Exercise
The answer must consist of each line below that contains the string "agent".

▬▬▬

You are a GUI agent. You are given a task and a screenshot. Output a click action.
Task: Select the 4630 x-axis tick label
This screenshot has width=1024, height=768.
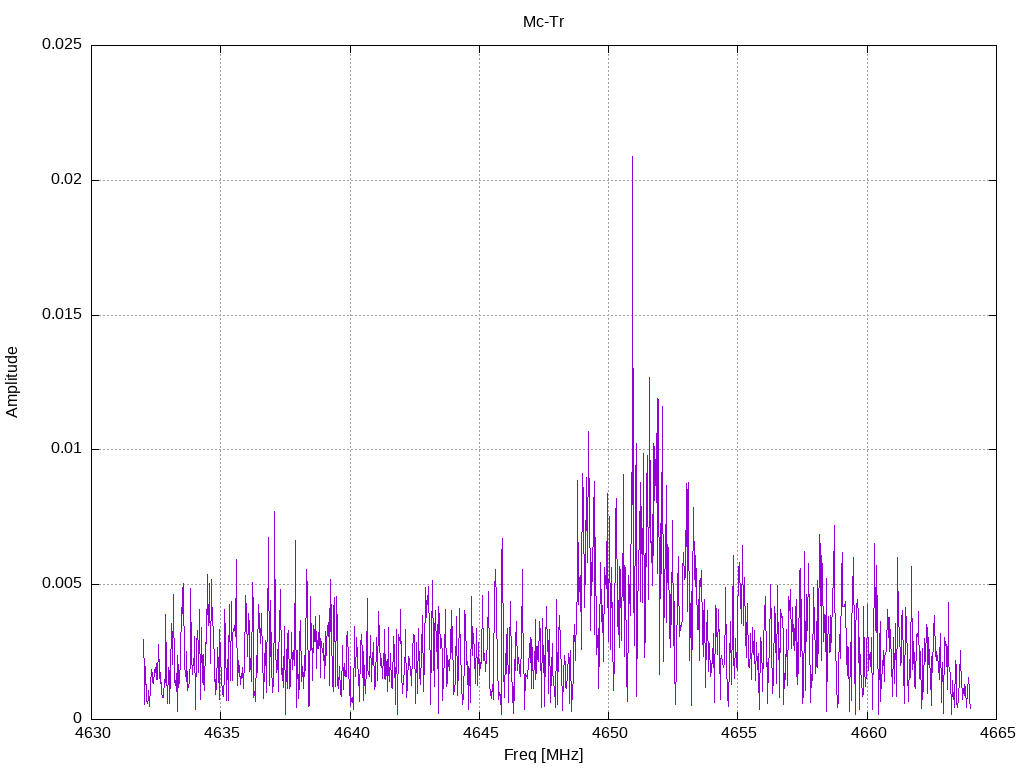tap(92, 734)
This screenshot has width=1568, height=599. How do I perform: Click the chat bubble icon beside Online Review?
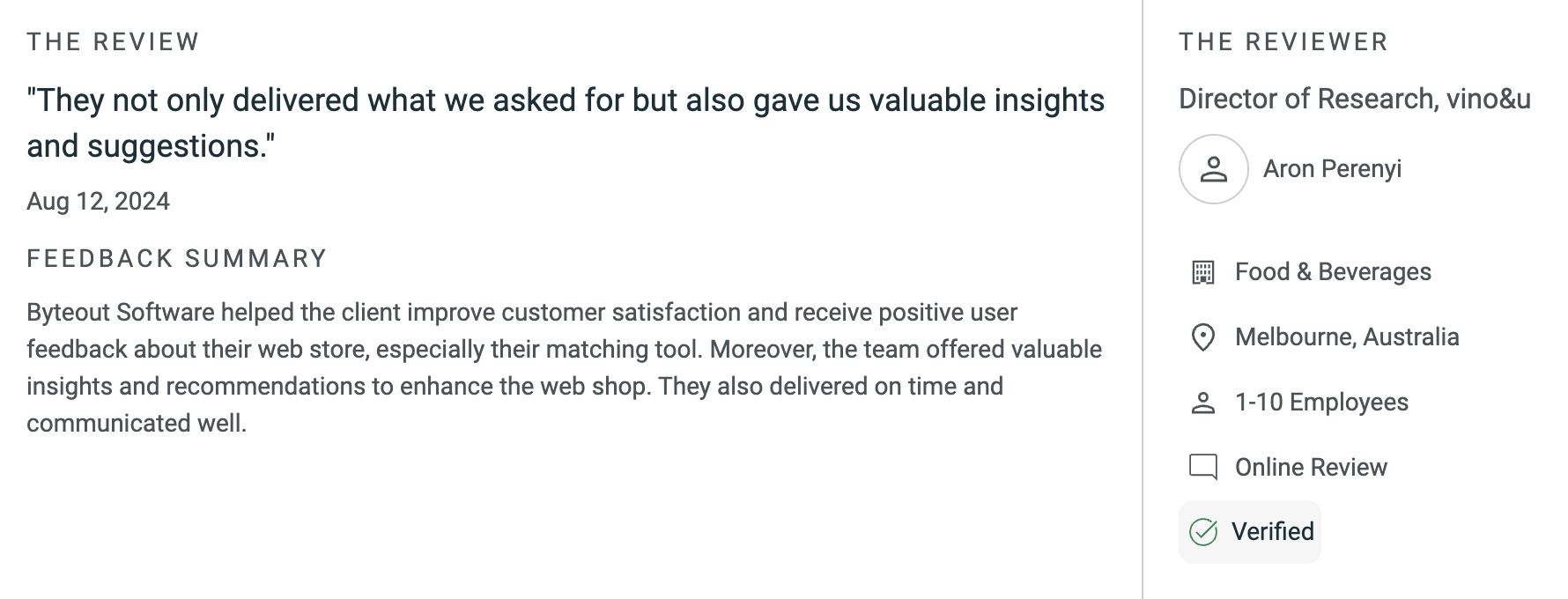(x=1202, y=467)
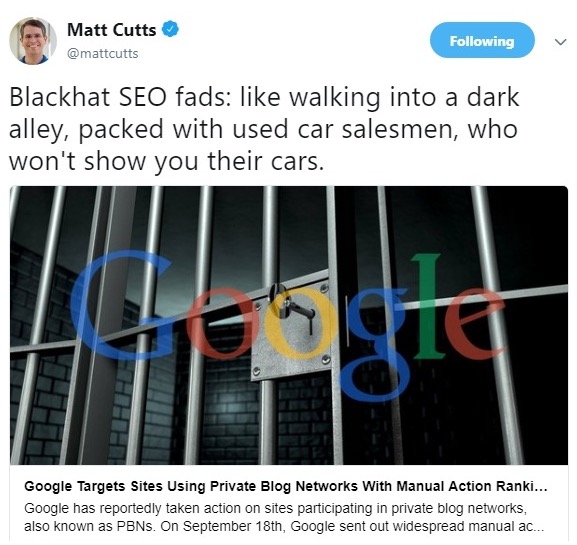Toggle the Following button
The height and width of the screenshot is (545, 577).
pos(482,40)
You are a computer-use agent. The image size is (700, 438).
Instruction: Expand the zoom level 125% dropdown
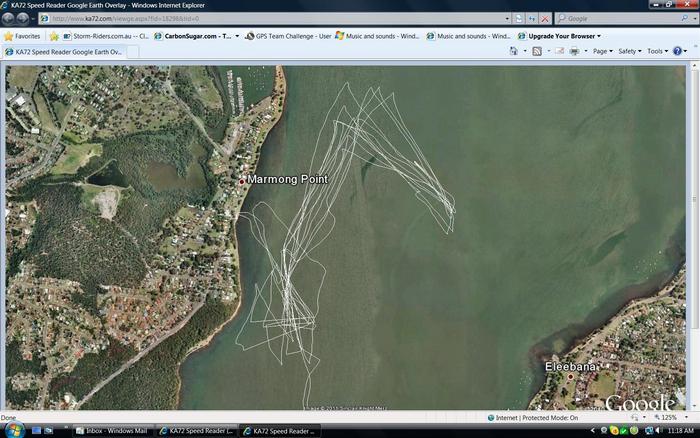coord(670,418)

▬▬▬

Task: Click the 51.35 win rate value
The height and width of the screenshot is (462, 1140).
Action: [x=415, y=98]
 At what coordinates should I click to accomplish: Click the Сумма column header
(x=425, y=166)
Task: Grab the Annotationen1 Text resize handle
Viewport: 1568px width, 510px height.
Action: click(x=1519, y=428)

▬▬▬

Output for this task
You are a GUI agent. You are given a task and a screenshot. Output a click action.
You are a computer-use agent. The image size is (700, 438).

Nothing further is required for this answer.